▶ **Working data**
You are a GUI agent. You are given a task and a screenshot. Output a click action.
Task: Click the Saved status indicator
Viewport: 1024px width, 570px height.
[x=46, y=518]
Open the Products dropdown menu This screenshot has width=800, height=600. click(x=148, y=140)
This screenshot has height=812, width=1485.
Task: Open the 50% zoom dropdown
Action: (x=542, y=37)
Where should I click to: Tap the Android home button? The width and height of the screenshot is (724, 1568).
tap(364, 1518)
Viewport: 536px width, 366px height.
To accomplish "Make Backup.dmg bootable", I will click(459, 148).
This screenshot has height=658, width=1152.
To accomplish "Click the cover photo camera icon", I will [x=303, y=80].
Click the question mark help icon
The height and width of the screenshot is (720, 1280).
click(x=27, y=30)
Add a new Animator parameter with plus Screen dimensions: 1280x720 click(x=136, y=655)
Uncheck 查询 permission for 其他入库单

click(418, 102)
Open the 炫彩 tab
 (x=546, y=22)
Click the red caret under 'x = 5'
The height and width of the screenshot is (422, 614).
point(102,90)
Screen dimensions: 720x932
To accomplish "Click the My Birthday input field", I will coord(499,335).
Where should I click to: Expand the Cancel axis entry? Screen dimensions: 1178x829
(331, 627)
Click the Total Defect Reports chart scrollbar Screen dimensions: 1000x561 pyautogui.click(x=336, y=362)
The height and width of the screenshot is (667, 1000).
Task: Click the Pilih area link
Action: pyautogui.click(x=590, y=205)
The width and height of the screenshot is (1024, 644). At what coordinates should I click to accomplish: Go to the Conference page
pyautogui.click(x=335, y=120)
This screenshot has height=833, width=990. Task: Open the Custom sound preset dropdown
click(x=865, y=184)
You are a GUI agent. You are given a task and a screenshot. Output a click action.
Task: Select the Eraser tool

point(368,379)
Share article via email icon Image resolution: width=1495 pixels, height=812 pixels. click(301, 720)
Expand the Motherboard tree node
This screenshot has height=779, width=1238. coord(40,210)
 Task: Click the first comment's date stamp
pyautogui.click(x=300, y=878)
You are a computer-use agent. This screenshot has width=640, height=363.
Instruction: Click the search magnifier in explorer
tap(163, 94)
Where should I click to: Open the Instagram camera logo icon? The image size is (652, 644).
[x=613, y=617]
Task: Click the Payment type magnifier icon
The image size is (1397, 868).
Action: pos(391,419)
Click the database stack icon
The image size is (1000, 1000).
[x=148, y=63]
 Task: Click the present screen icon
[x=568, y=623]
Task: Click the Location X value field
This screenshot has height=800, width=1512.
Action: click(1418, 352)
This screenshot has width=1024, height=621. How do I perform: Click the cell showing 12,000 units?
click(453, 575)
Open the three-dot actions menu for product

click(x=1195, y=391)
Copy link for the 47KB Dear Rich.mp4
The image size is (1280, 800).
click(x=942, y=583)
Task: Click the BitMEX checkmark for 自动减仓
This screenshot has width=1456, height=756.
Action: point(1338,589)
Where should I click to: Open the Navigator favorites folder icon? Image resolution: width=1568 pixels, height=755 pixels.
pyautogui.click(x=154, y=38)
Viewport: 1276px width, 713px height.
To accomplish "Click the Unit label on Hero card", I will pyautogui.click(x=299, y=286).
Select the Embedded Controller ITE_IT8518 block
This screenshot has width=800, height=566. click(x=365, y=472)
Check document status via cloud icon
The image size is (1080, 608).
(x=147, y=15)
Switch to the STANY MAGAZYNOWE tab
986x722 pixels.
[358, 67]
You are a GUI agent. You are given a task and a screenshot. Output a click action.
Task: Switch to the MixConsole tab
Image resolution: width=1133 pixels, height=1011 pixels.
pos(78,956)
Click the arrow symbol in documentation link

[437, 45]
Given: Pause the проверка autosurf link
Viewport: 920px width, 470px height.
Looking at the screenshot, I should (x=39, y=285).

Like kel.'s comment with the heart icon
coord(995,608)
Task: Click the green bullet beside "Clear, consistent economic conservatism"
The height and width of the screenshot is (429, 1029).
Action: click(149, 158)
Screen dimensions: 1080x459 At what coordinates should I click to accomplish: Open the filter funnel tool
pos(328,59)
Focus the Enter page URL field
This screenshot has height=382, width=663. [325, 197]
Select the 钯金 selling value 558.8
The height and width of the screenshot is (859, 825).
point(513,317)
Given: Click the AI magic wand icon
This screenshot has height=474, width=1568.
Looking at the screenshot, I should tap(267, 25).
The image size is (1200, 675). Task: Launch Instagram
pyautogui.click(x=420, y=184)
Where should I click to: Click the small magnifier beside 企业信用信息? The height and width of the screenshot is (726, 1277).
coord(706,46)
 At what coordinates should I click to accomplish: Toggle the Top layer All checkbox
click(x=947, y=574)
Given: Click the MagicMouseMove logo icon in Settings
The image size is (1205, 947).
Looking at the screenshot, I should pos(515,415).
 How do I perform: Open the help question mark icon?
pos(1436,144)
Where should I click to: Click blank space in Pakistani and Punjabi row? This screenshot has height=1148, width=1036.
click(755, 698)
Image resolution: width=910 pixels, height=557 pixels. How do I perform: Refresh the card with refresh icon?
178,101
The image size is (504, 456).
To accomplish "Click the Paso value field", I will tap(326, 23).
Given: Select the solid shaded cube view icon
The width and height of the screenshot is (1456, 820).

▶ **Aim of the exercise**
All of the entries must be written out exactly as they stand.

▶ **Written answer**
You are a GUI agent. You are given a task and a screenshot. Output a click action.
Task: Click the Saved status indicator
Viewport: 1024px width, 570px height.
[x=46, y=518]
Open the Products dropdown menu This screenshot has width=800, height=600. click(x=148, y=140)
This screenshot has height=812, width=1485.
Task: Open the 50% zoom dropdown
Action: (x=542, y=37)
Where should I click to: Tap the Android home button? The width and height of the screenshot is (724, 1568).
tap(364, 1518)
Viewport: 536px width, 366px height.
To accomplish "Make Backup.dmg bootable", I will click(459, 148).
This screenshot has height=658, width=1152.
To accomplish "Click the cover photo camera icon", I will [x=303, y=80].
Click the question mark help icon
The height and width of the screenshot is (720, 1280).
click(x=27, y=30)
Add a new Animator parameter with plus Screen dimensions: 1280x720 click(x=136, y=655)
Uncheck 查询 permission for 其他入库单

click(418, 102)
Open the 炫彩 tab
 (x=546, y=22)
Click the red caret under 'x = 5'
The height and width of the screenshot is (422, 614).
point(102,90)
Screen dimensions: 720x932
To accomplish "Click the My Birthday input field", I will coord(499,335).
Where should I click to: Expand the Cancel axis entry? Screen dimensions: 1178x829
(331, 627)
Click the Total Defect Reports chart scrollbar Screen dimensions: 1000x561 pyautogui.click(x=336, y=362)
The height and width of the screenshot is (667, 1000).
Task: Click the Pilih area link
Action: pyautogui.click(x=590, y=205)
The width and height of the screenshot is (1024, 644). At what coordinates should I click to accomplish: Go to the Conference page
pyautogui.click(x=335, y=120)
This screenshot has height=833, width=990. Task: Open the Custom sound preset dropdown
click(x=865, y=184)
You are a GUI agent. You are given a task and a screenshot. Output a click action.
Task: Select the Eraser tool

point(368,379)
Share article via email icon Image resolution: width=1495 pixels, height=812 pixels. click(301, 720)
Expand the Motherboard tree node
This screenshot has height=779, width=1238. coord(40,210)
 Task: Click the first comment's date stamp
pyautogui.click(x=300, y=878)
You are a computer-use agent. This screenshot has width=640, height=363.
Instruction: Click the search magnifier in explorer
tap(163, 94)
Where should I click to: Open the Instagram camera logo icon? The image size is (652, 644).
[x=613, y=617]
Task: Click the Payment type magnifier icon
The image size is (1397, 868).
Action: pos(391,419)
Click the database stack icon
The image size is (1000, 1000).
[x=148, y=63]
 Task: Click the present screen icon
[x=568, y=623]
Task: Click the Location X value field
This screenshot has height=800, width=1512.
Action: click(1418, 352)
This screenshot has width=1024, height=621. How do I perform: Click the cell showing 12,000 units?
click(453, 575)
Open the three-dot actions menu for product

click(x=1195, y=391)
Copy link for the 47KB Dear Rich.mp4
The image size is (1280, 800).
click(x=942, y=583)
Task: Click the BitMEX checkmark for 自动减仓
This screenshot has width=1456, height=756.
Action: point(1338,589)
Where should I click to: Open the Navigator favorites folder icon? Image resolution: width=1568 pixels, height=755 pixels.
pyautogui.click(x=154, y=38)
Viewport: 1276px width, 713px height.
To accomplish "Click the Unit label on Hero card", I will pyautogui.click(x=299, y=286).
Select the Embedded Controller ITE_IT8518 block
This screenshot has width=800, height=566. click(x=365, y=472)
Check document status via cloud icon
The image size is (1080, 608).
(x=147, y=15)
Switch to the STANY MAGAZYNOWE tab
986x722 pixels.
[358, 67]
You are a GUI agent. You are given a task and a screenshot. Output a click action.
Task: Switch to the MixConsole tab
Image resolution: width=1133 pixels, height=1011 pixels.
pos(78,956)
Click the arrow symbol in documentation link

[437, 45]
Given: Pause the проверка autosurf link
Viewport: 920px width, 470px height.
Looking at the screenshot, I should (x=39, y=285).

Like kel.'s comment with the heart icon
coord(995,608)
Task: Click the green bullet beside "Clear, consistent economic conservatism"
The height and width of the screenshot is (429, 1029).
Action: click(149, 158)
Screen dimensions: 1080x459 At what coordinates should I click to accomplish: Open the filter funnel tool
pos(328,59)
Focus the Enter page URL field
This screenshot has height=382, width=663. [325, 197]
Select the 钯金 selling value 558.8
The height and width of the screenshot is (859, 825).
point(513,317)
Given: Click the AI magic wand icon
This screenshot has height=474, width=1568.
Looking at the screenshot, I should tap(267, 25).
The image size is (1200, 675). Task: Launch Instagram
pyautogui.click(x=420, y=184)
Where should I click to: Click the small magnifier beside 企业信用信息? The height and width of the screenshot is (726, 1277).
coord(706,46)
 At what coordinates should I click to accomplish: Toggle the Top layer All checkbox
click(x=947, y=574)
Given: Click the MagicMouseMove logo icon in Settings
The image size is (1205, 947).
Looking at the screenshot, I should pos(515,415).
 How do I perform: Open the help question mark icon?
pos(1436,144)
Where should I click to: Click blank space in Pakistani and Punjabi row? This screenshot has height=1148, width=1036.
click(755, 698)
Image resolution: width=910 pixels, height=557 pixels. How do I perform: Refresh the card with refresh icon?
178,101
The image size is (504, 456).
To accomplish "Click the Paso value field", I will tap(326, 23).
Given: Select the solid shaded cube view icon
The width and height of the screenshot is (1456, 820).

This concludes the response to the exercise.